My Barrett Lecture at UC Davis: The Election and Constitutional Change

by Michael Dorf

Tonight I have the honor to deliver the Barrett Lecture on Constitutional Law at the UC Davis School of Law. The lecture is named for constitutional law scholar and founding dean of the law school, Edward L. Barrett, Jr., who passed away three months ago at the age of 98. I am humbled to be giving the first lecture in this series since his death. Notable speakers to have given past Barrett Lectures include my long-ago boss Judge Stephen Reinhardt, former US Solicitor General Drew Days, and most recently Yale Law Professor Heather Gerken.

The title of my lecture is The Presidential Election and Constitutional Change. I will cover material that I have written about in two pieces published earlier this year: a Verdict column called The Future of the Supreme Court, Regardless of Who Wins the Election; and a symposium article called Donald Trump and Other Agents of Constitutional Change in the University of Chicago Law Review Online. The thesis of my lecture is that the outcome of the presidential election matters a great deal for constitutional law, but that its main relevance may not run through judicial appointments.

Lest I be misunderstood, I want to be clear that I will not argue that who, if anybody, fills the vacancy on the Court occasioned by Justice Scalia's death and any others that may arise in the next four years does not matter. I acknowledge that it matters a great deal. However, in Part I of my lecture (based on the Verdict column) I'll argue that on the most fundamental questions that we think the Supreme Court decides, appointments are less important than we commonly assume. And in Part II of my lecture (based on the U Chi L Rev paper), I'll point to various non-judicial-appointments mechanisms by which presidential politics and politics more broadly affect how We the People come to understand the Constitution.

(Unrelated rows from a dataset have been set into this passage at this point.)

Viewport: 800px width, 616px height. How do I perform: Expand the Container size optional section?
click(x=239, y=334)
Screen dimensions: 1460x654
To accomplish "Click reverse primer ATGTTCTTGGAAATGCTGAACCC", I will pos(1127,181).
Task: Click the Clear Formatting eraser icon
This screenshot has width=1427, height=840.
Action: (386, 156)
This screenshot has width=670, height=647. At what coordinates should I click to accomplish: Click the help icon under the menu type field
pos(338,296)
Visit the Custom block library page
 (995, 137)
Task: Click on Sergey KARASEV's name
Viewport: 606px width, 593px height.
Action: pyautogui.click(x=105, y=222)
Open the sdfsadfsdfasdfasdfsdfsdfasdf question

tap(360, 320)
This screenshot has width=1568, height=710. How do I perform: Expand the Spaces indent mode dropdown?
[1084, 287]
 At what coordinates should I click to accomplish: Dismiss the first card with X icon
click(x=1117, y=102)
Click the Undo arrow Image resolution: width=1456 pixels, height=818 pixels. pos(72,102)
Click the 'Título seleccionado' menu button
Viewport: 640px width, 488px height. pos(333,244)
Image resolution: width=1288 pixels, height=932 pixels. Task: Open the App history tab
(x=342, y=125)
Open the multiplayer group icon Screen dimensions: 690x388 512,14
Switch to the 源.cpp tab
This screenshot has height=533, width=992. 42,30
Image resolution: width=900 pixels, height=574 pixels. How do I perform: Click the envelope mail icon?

Because of my travel schedule, all I'll add here in this short post is a preview of the conclusion of my lecture, which does not appear in either the column or the U Chi L Rev paper. Here is how I intend to wrap up.

Should Donald Trump win the election and should he implement some of his most radical proposals—the Muslim immigration ban or mass roundups and deportations of undocumented immigrants—his most lasting contribution to our understanding of the Constitution could be the eventual rejection of those policies if and when the country comes to regret them.


A Trump presidency could thus indelibly inscribe itself in the Constitution and constitutional law as a photo-negative. "Trump" would become a shorthand for new policies that we would come to see as grave constitutional errors. The name Trump would carry a connotation like the Alien & Sedition Acts, like the Black Codes, like the Korematsu case. All of that could happen without any Supreme Court case striking down Trump's overreaching.

Accordingly, when I say that the importance of the presidential election for constitutional change does not run chiefly through judicial appointments, I do not mean to say that the election is unimportant. Quite the opposite in fact. It is partly because the non-judicial constitutional stakes in this election are so high that the judicial stakes look somewhat modest to me.